Well, we have heard echoes of reverse engineered brains from more eccentric sources before, but fortunately Allen is one of those who does not believe that the singularity is near. He also seems to have entrusted his vision to sane minds. His institute's chief science officer is Christof Koch, former professor at Caltech and longtime collaborator of the late Francis Crick who started at the institute this year. Just last month Koch penned a perspective in Science which points out the staggering challenge of understanding the connections between all the components of the brain; the "neural interactome" if you will. The article is worth reading if you want to get an idea of how simple numerical arguments illuminate the sheer magnitude of mapping out the neurons, cells and proteins that make up the wonder that's the human brain.

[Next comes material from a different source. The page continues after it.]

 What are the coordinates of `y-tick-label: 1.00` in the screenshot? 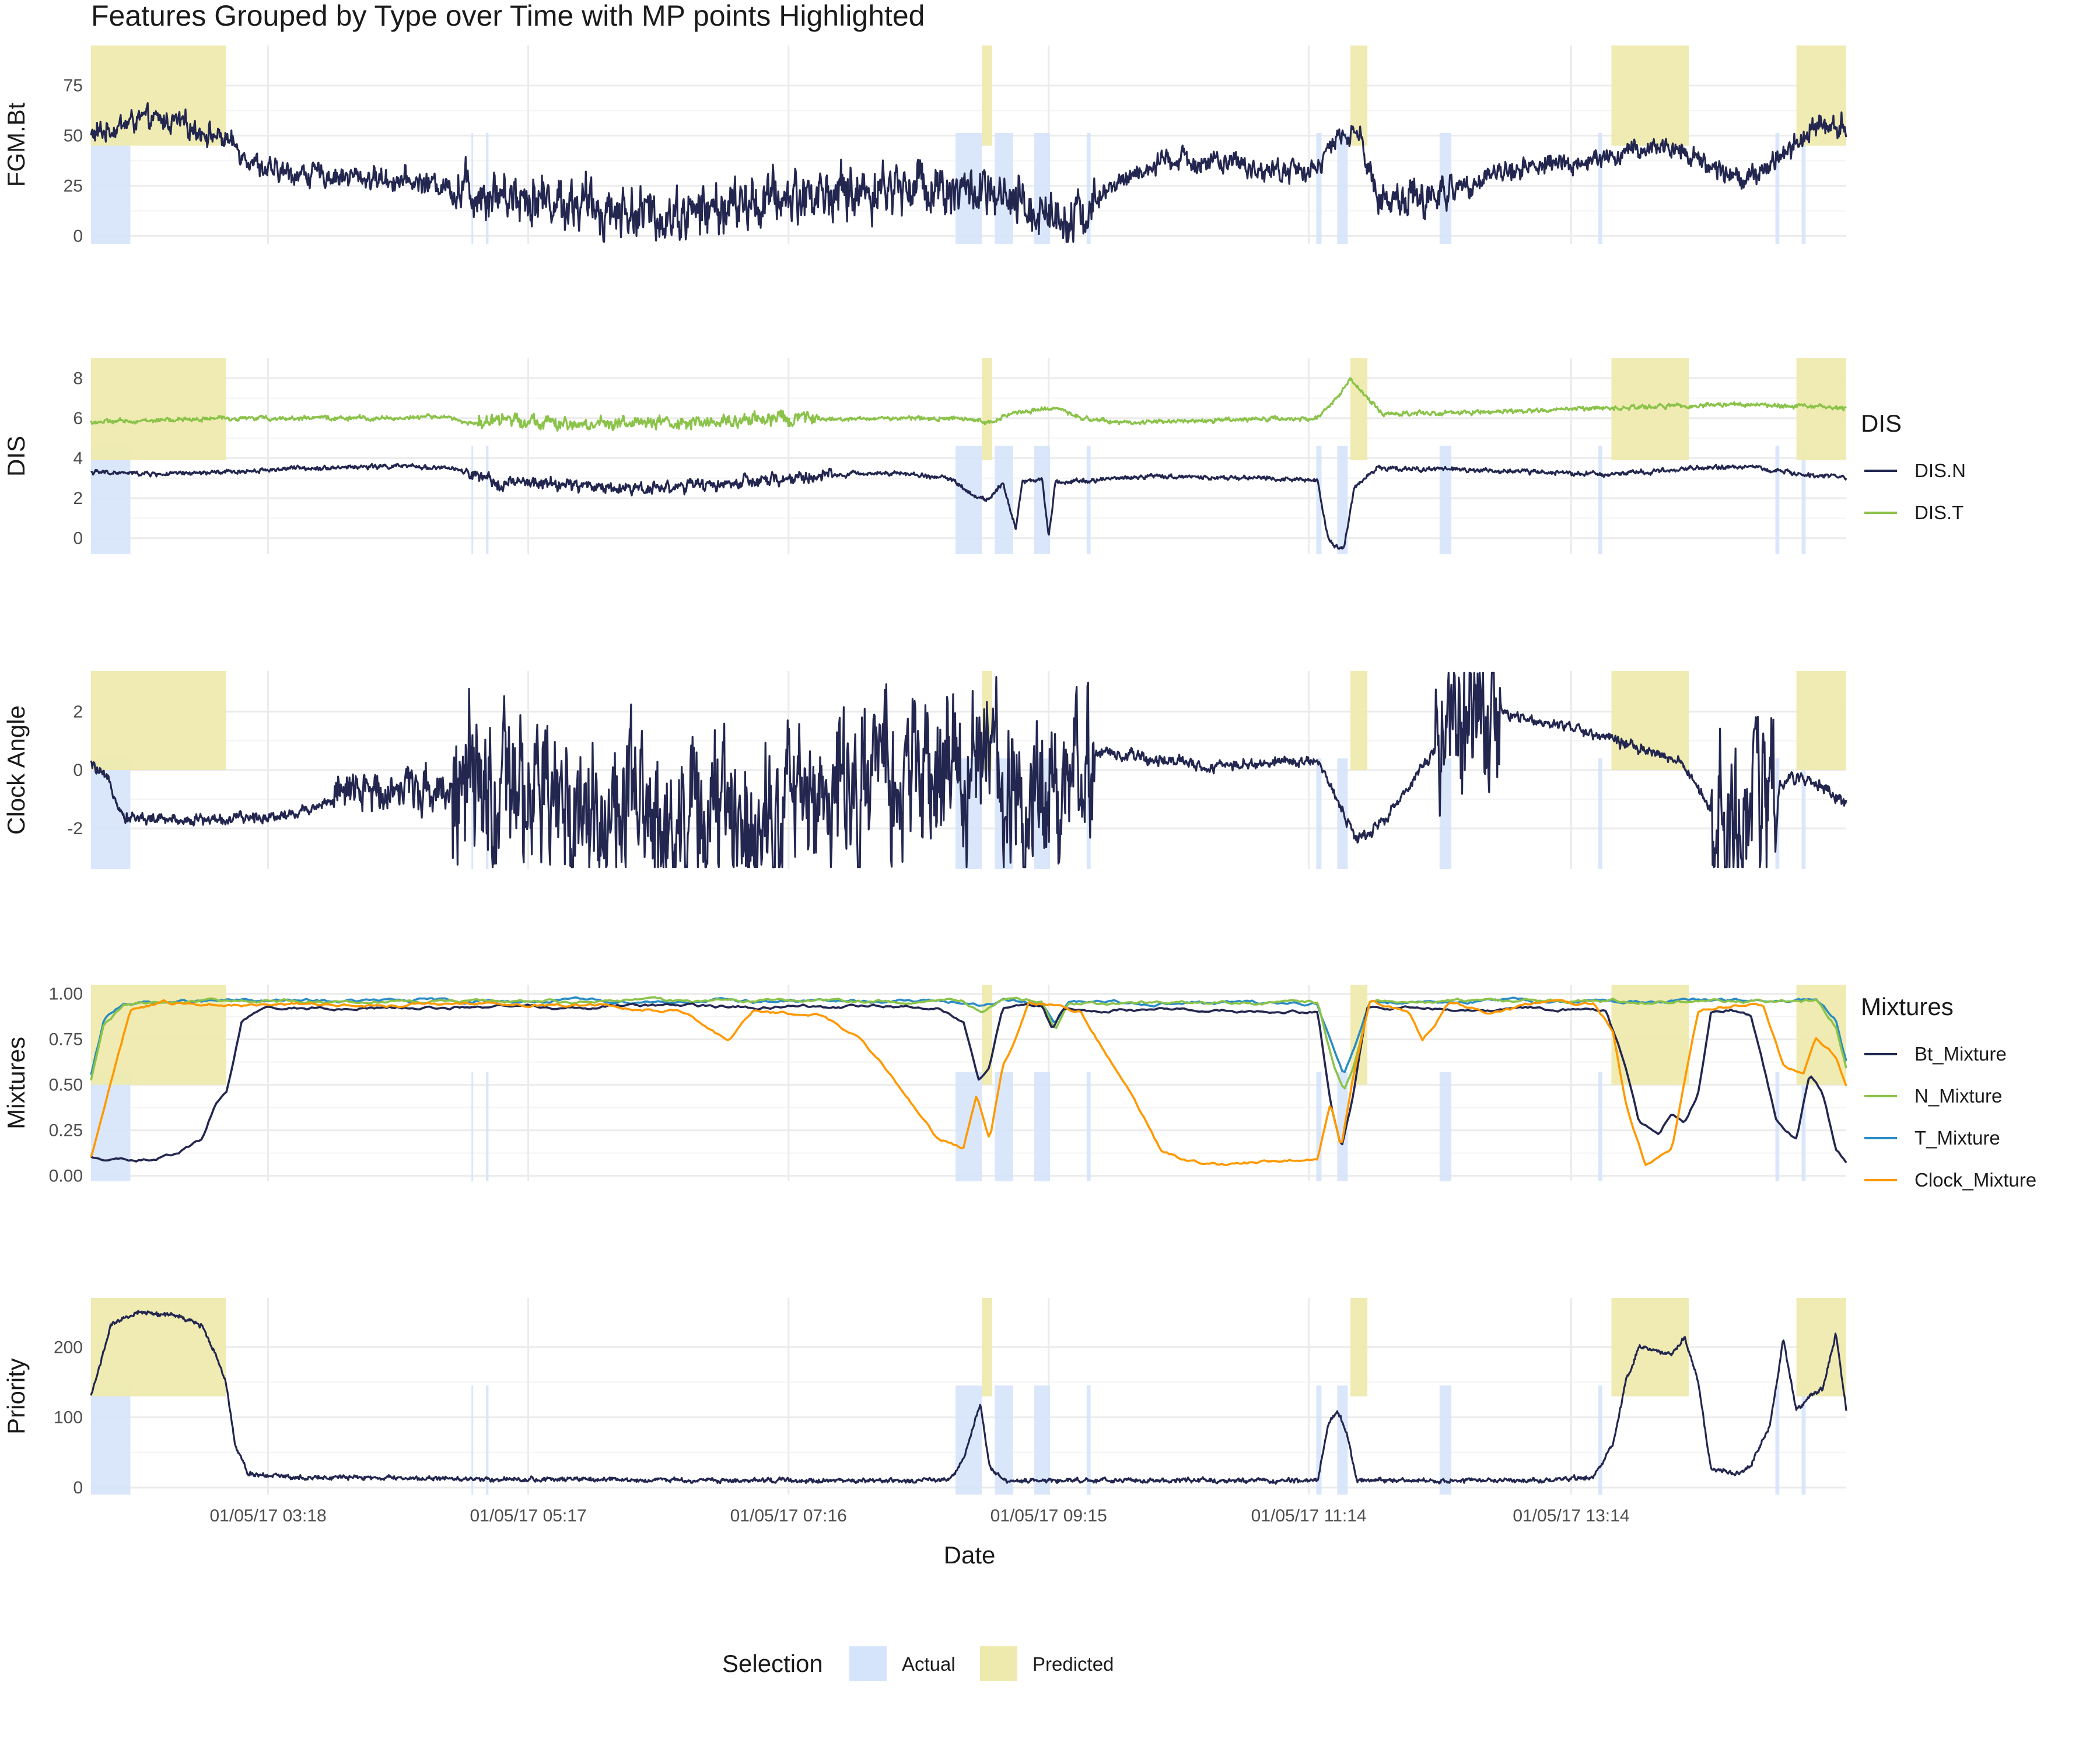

Koch starts by pointing out that calculating the interactions between all the components in the brain is not the same as computing the interactions between all atoms of an ideal gas since the interactions are between different kinds of entities and are therefore not identical. Instead, he proposes, we have to use something called Bell's number B(n) which reminds me of the partitions that I learnt when I was sleepwalking through set theory in college. Briefly for n objects, B(n) refers to the number of combinations (doubles, triples, quadruples etc.) that can be formed. Thus, when n=3 B(n) is 5. Not surprisingly, Bn scales exponentially with n and Koch points out that B(10) is already 115,975. If we think of a typical presynaptic terminal with its 1000 proteins or so, B(n) already starts giving us heartburn. For something like the visual cortex where n= 2 million B(n) would be prohibitive. And as the graph demonstrates, for more than 10^5 components or so the amount of time spirals out of hand at warp speed. Koch then uses a simple calculation based on Moore's law in trying to estimate the time needed for "sequencing" these interactions. For n = 2 million the time would be of the order of 10 million years.

And this considers only the 2 million neurons in the visual cortex; it doesn't even consider the proteins and cells which might interact with the neurons on an individual basis. Looks like we can rapidly see the outlines of what Allen himself has called the "complexity brake". And this one seems poised to make an asteroid-sized impact.

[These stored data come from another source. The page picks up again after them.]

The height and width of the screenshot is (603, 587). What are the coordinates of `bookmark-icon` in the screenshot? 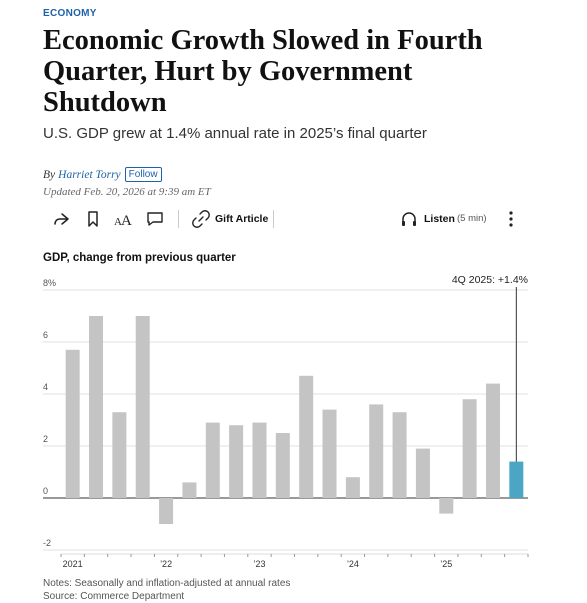 It's located at (93, 219).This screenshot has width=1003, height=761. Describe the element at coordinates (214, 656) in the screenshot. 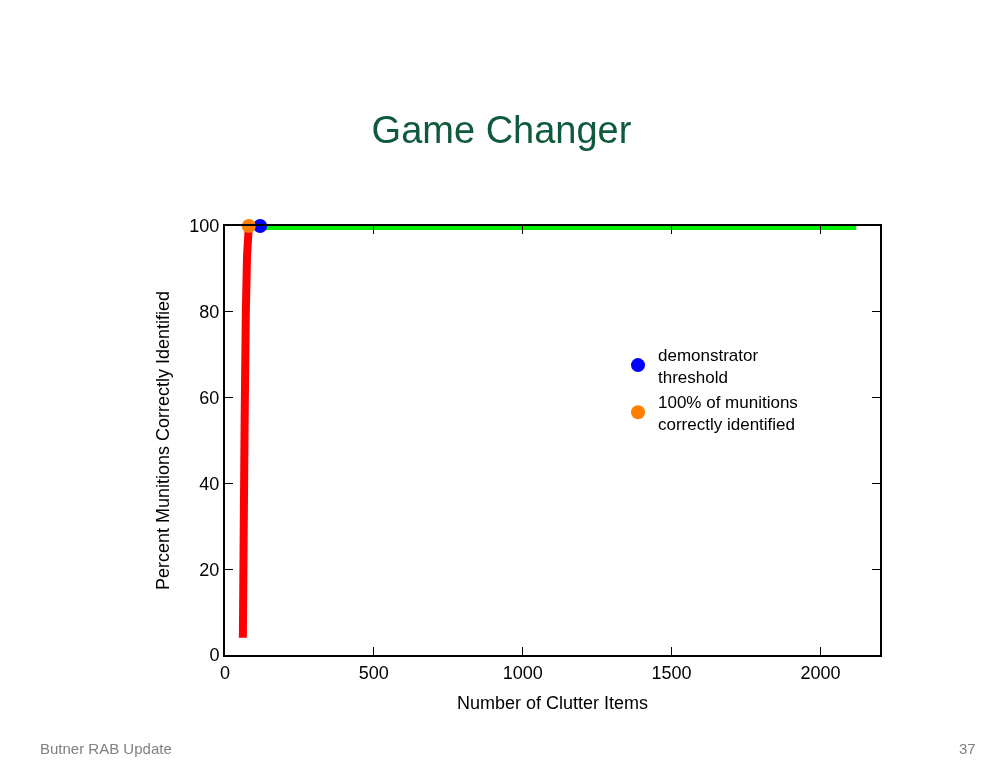

I see `y-tick-label: 0` at that location.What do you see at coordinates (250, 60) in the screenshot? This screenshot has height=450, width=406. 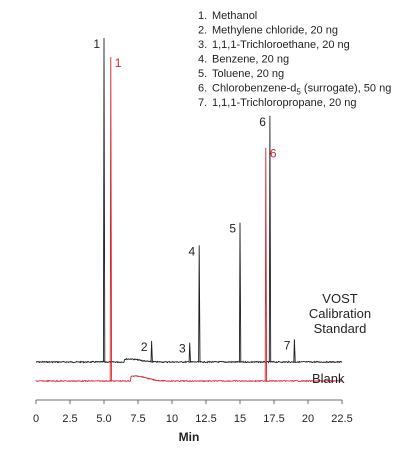 I see `legend-item: Benzene, 20 ng` at bounding box center [250, 60].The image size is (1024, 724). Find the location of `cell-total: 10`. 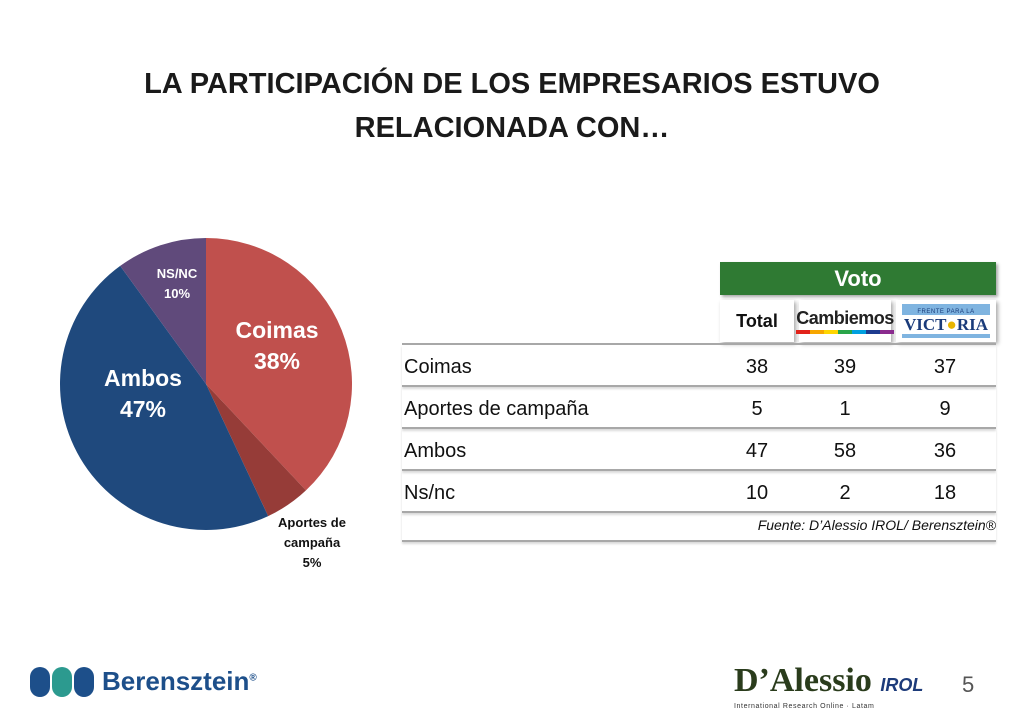

cell-total: 10 is located at coordinates (757, 493).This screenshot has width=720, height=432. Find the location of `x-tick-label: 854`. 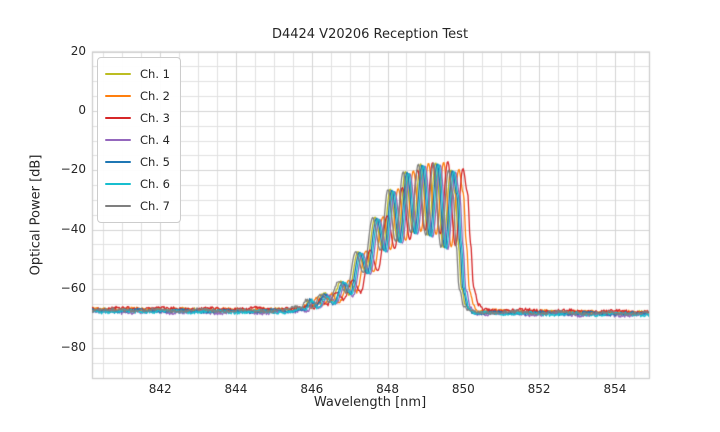

x-tick-label: 854 is located at coordinates (615, 389).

So are we doomed in trying to understand the brain, consciousness and the whole works? Not necessarily, argues Koch. He gives the example of electronic circuits where individual components are grouped separately into modules. If you bunch a number of interacting entities together and form a separate module, then the complexity of the problem reduces since you now have to only calculate interactions between modules. The key question then is, is the brain modular? Commonsense would have us think it is, but it is far from clear how we can exactly define the modules. We would also need a sense of the minimal number of modules to calculate interactions between them. This work is going to need a long time (hopefully not as long as that for B(2 million) and I don't think we are going to have an exhaustive list of the minimal number of modules in the brain any time soon, especially since these are going to be composed of different kinds of components and not just one kind.

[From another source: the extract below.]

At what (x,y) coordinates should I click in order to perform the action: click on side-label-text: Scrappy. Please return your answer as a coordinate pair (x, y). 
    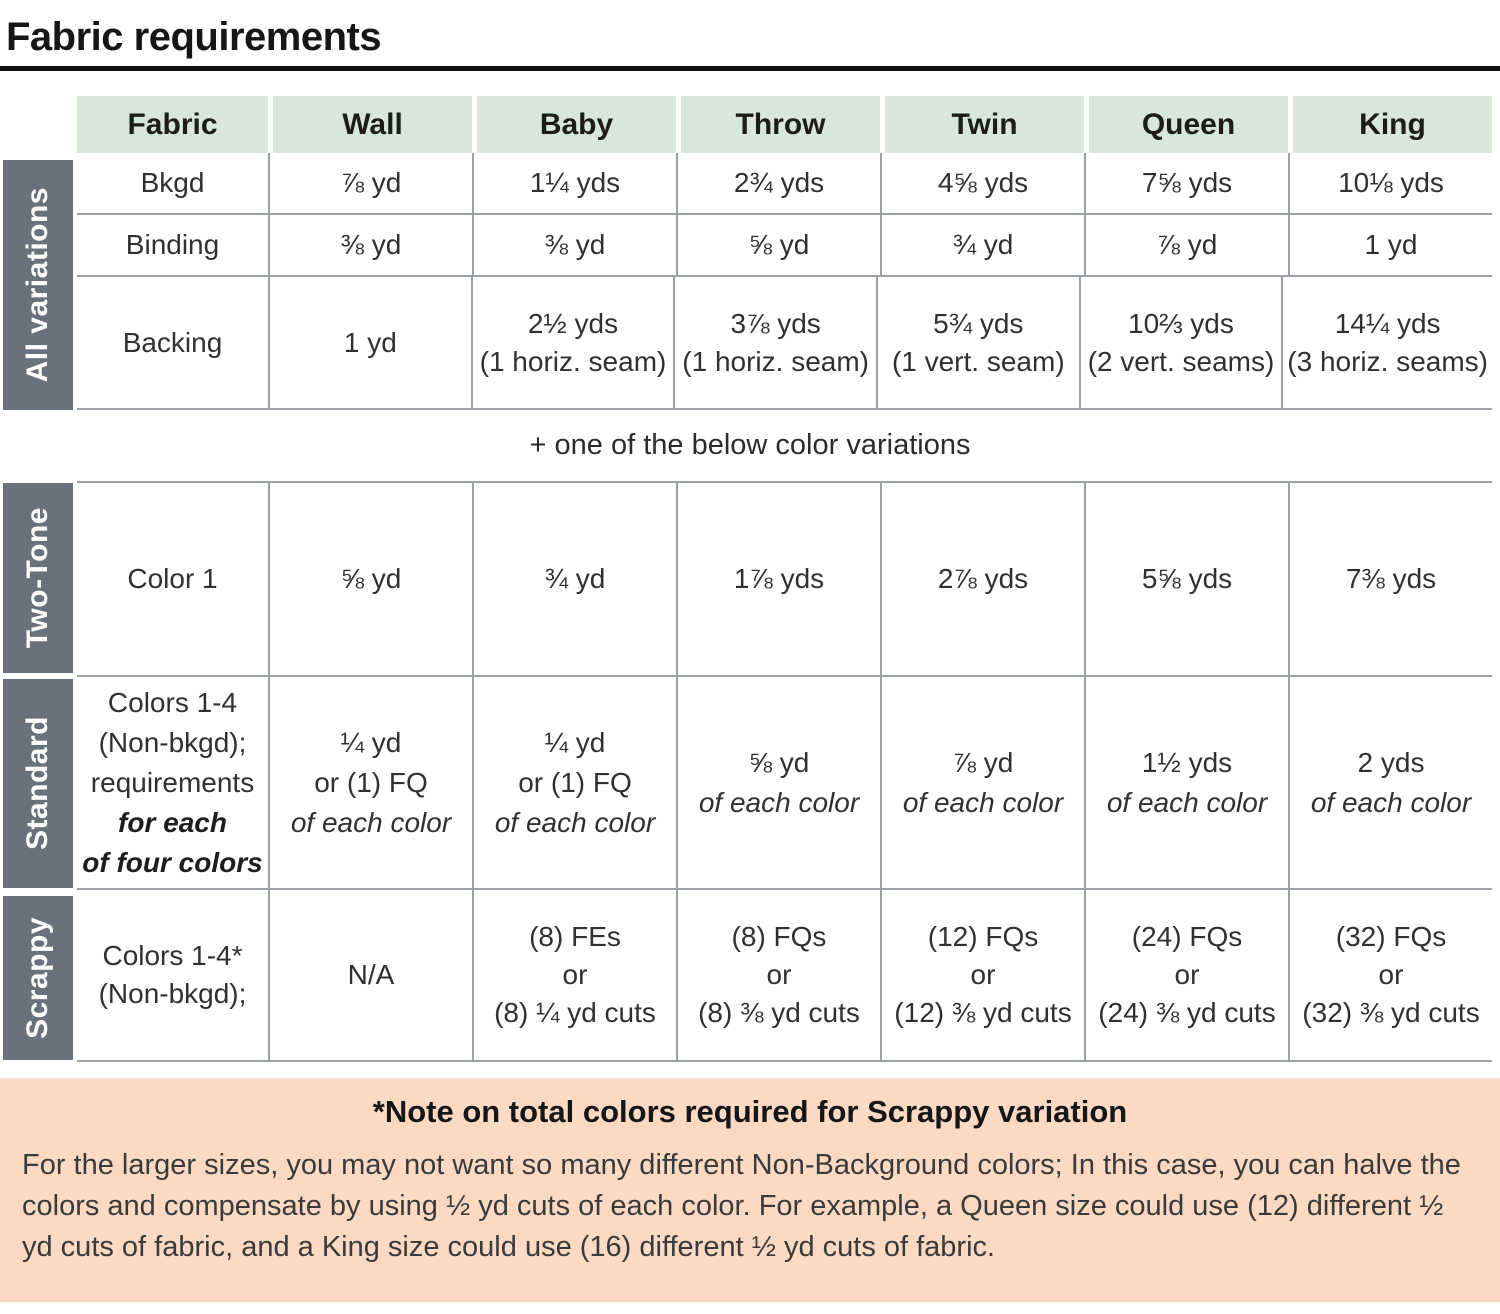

Any attempt to define these modules are going to run into problems of emergent complexity that I have occasionally written about. Two neurons plus one protein might be different from two neurons plus two proteins in unanticipated ways. Nevertheless this goal seems far more attainable in principle than calculating every individual interaction, and that's probably the reason Koch left Caltech to join the Allen Institute in spite of the pessimistic calculation above. If we can ever get a sense of the modular structure of the brain, we may have at least a fighting chance to map out the whole neural interactome. I am not holding my breath too hard, but my ears will be wide open.